Work task: Where "Toggle" appears in a line of the entries below, that line should be copied.

Collected data entries
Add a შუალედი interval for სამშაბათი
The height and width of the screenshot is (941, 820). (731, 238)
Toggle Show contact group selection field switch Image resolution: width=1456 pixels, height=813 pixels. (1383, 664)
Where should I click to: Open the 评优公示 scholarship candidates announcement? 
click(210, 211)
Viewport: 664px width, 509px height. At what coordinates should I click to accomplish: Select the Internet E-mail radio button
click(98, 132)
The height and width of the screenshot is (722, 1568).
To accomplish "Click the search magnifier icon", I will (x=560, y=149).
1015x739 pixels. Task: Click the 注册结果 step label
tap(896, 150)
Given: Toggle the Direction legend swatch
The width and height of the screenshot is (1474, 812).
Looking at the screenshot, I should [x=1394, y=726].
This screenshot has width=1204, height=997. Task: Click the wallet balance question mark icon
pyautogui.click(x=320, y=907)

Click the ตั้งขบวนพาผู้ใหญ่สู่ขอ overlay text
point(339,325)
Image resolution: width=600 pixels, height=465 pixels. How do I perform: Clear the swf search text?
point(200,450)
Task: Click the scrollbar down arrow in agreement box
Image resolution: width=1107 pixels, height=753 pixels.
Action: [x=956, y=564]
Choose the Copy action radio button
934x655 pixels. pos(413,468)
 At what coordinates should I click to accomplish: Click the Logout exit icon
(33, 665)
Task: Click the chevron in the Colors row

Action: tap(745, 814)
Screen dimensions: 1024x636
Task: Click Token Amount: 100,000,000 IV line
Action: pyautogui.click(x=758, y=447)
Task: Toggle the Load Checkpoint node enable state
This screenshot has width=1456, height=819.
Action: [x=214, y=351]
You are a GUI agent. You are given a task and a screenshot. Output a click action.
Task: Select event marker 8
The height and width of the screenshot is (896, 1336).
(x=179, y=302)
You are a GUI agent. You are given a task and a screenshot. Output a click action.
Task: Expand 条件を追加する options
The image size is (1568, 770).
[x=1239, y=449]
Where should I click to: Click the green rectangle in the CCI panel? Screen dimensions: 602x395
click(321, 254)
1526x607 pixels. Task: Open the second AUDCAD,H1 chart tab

Task solution:
Toggle Show contact group selection field switch Image resolution: width=1456 pixels, height=813 pixels. (1383, 664)
Given: Toggle the Direction legend swatch
Task: Toggle the Load Checkpoint node enable state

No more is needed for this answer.